Rows of pointing data
----

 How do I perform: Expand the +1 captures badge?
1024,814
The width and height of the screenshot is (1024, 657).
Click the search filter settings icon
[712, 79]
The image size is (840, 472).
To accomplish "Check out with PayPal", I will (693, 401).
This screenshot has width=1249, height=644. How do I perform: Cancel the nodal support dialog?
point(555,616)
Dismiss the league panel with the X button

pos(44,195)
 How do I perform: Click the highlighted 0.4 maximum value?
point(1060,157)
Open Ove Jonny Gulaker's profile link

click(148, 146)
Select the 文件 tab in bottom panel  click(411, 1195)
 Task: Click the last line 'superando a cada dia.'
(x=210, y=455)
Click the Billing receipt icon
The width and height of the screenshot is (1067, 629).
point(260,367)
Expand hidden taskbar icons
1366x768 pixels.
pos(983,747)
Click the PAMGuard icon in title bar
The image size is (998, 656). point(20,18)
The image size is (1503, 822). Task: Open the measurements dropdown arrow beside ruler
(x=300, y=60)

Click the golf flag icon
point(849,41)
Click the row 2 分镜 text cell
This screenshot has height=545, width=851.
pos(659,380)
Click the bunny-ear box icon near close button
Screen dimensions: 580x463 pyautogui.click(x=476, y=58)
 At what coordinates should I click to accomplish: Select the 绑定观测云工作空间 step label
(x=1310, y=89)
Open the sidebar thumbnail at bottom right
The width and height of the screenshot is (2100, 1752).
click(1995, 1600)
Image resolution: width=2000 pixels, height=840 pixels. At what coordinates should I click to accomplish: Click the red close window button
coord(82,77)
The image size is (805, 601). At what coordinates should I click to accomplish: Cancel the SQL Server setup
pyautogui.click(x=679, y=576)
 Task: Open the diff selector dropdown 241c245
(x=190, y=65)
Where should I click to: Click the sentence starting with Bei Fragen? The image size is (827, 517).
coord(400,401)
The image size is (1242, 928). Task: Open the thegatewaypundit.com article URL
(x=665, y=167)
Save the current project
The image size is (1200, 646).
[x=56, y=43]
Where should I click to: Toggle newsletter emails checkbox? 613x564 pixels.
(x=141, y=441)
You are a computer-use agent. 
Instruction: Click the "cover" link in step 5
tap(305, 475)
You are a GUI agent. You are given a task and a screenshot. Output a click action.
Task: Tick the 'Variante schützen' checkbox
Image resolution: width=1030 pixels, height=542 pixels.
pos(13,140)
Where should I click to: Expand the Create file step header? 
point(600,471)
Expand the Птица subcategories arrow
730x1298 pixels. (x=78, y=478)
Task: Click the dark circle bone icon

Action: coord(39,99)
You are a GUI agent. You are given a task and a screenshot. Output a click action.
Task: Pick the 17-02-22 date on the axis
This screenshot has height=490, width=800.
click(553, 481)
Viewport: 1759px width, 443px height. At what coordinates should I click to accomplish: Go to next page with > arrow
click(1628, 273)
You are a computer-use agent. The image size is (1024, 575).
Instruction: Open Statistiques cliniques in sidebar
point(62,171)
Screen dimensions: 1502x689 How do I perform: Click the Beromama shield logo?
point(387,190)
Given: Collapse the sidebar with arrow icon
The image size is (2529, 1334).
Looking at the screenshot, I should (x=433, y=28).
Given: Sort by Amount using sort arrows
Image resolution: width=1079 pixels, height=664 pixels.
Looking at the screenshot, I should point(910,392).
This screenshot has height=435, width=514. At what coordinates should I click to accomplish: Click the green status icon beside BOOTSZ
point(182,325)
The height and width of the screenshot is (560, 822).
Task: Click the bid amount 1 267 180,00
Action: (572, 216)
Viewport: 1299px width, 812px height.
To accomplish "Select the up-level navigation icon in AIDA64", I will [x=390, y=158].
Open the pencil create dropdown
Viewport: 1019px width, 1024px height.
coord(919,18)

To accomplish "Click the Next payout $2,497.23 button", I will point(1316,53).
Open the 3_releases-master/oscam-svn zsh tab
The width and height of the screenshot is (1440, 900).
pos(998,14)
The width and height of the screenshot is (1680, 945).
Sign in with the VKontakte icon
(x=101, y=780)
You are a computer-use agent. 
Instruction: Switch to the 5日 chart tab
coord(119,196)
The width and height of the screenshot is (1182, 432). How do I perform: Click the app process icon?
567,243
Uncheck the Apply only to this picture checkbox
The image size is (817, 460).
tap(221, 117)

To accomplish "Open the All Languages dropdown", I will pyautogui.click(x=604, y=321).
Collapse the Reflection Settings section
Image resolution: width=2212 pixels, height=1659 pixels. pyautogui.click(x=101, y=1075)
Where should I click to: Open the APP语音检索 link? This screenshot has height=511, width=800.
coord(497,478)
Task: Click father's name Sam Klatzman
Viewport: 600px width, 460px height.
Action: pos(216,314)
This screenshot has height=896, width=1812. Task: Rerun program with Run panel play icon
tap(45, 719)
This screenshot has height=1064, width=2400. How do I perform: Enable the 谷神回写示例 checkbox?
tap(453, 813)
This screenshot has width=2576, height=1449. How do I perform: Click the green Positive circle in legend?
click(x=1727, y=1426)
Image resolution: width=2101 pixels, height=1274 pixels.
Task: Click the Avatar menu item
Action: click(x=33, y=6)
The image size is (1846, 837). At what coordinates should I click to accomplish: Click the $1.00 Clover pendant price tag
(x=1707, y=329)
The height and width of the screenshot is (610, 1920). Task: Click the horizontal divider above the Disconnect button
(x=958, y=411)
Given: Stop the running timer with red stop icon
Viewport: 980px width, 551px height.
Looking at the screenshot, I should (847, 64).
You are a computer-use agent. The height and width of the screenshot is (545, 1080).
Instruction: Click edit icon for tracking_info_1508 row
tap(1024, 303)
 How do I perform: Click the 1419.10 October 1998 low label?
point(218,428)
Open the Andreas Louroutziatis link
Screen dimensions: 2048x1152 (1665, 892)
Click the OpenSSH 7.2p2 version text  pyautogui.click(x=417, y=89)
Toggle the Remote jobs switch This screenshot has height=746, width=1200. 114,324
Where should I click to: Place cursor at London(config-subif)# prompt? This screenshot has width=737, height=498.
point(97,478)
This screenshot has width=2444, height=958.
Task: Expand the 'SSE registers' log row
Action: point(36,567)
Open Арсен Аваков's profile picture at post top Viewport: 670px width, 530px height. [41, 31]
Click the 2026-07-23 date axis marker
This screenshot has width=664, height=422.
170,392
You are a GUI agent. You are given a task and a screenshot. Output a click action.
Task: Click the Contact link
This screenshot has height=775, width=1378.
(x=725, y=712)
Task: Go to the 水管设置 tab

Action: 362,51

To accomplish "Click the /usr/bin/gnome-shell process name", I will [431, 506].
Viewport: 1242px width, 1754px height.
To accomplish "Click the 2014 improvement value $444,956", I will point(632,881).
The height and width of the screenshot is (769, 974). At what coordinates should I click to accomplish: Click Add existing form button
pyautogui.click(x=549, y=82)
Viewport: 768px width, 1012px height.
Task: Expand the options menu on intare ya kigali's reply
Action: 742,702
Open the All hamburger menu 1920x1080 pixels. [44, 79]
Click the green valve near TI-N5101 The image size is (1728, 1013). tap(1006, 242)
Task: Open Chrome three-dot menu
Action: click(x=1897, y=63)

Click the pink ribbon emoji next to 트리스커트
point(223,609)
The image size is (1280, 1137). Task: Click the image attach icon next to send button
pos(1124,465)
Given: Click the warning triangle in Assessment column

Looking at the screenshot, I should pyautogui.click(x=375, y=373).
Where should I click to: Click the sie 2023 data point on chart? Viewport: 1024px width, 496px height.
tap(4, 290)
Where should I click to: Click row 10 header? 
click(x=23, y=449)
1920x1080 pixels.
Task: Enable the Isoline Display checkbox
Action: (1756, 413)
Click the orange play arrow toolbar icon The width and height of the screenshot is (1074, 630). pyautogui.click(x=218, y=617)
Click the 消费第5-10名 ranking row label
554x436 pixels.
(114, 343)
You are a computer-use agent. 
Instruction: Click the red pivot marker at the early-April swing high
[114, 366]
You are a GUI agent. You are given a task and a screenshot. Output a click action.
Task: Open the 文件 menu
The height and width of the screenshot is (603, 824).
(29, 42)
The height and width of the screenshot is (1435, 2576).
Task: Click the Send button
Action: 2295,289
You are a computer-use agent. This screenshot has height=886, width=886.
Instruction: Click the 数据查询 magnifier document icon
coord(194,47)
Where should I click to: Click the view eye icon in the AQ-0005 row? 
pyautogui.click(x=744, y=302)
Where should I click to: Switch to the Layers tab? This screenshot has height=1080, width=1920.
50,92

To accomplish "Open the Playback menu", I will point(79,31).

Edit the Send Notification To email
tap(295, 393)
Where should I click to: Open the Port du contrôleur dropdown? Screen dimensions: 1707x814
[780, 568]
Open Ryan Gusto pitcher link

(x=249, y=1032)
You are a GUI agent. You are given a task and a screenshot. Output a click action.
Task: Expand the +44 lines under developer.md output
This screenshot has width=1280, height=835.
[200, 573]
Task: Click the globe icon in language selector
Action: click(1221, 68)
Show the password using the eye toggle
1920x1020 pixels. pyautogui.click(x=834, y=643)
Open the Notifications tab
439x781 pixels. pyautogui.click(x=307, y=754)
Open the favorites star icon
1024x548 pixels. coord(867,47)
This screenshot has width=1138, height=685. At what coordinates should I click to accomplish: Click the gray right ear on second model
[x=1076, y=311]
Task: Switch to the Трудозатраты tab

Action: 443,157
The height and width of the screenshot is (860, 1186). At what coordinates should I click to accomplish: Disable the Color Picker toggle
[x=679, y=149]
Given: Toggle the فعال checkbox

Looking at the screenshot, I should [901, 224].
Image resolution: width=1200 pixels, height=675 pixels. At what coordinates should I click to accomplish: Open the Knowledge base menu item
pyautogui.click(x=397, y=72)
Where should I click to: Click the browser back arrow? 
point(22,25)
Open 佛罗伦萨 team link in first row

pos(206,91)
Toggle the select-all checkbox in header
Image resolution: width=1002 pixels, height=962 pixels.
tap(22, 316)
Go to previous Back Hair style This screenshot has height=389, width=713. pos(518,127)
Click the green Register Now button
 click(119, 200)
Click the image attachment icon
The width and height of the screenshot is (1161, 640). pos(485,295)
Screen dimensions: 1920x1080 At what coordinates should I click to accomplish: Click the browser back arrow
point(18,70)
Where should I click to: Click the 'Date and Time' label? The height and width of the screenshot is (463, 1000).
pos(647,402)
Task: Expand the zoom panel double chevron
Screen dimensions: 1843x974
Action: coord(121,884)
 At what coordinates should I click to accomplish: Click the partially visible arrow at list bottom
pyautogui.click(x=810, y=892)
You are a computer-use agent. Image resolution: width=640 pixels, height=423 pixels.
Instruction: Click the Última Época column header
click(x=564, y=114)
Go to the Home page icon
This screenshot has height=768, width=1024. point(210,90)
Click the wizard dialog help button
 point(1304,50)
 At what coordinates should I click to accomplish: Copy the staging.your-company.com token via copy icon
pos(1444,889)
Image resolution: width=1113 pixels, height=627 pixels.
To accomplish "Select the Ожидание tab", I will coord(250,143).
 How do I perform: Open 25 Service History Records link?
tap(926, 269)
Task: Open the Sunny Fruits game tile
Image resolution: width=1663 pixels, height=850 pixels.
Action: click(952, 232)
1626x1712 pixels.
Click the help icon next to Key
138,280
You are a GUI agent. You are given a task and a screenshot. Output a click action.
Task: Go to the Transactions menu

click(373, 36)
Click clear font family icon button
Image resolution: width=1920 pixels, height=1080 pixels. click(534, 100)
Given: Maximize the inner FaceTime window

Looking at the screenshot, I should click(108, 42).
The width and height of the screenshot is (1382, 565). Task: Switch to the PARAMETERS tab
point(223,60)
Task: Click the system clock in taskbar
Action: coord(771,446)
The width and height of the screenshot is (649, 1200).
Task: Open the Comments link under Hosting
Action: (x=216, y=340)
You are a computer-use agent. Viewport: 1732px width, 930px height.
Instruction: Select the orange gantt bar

----

## Task details
Rewrite the material above as a numbered list, one entry per line, starting at the line containing "Click the golf flag icon" and ending at the line containing "pyautogui.click(x=679, y=576)", with any blank lines left out.

## The output
1. Click the golf flag icon
2. point(849,41)
3. Click the row 2 分镜 text cell
4. This screenshot has height=545, width=851.
5. pos(659,380)
6. Click the bunny-ear box icon near close button
7. Screen dimensions: 580x463 pyautogui.click(x=476, y=58)
8.  At what coordinates should I click to accomplish: Select the 绑定观测云工作空间 step label
9. (x=1310, y=89)
10. Open the sidebar thumbnail at bottom right
11. The width and height of the screenshot is (2100, 1752).
12. click(1995, 1600)
13. Image resolution: width=2000 pixels, height=840 pixels. At what coordinates should I click to accomplish: Click the red close window button
14. coord(82,77)
15. The image size is (805, 601). At what coordinates should I click to accomplish: Cancel the SQL Server setup
16. pyautogui.click(x=679, y=576)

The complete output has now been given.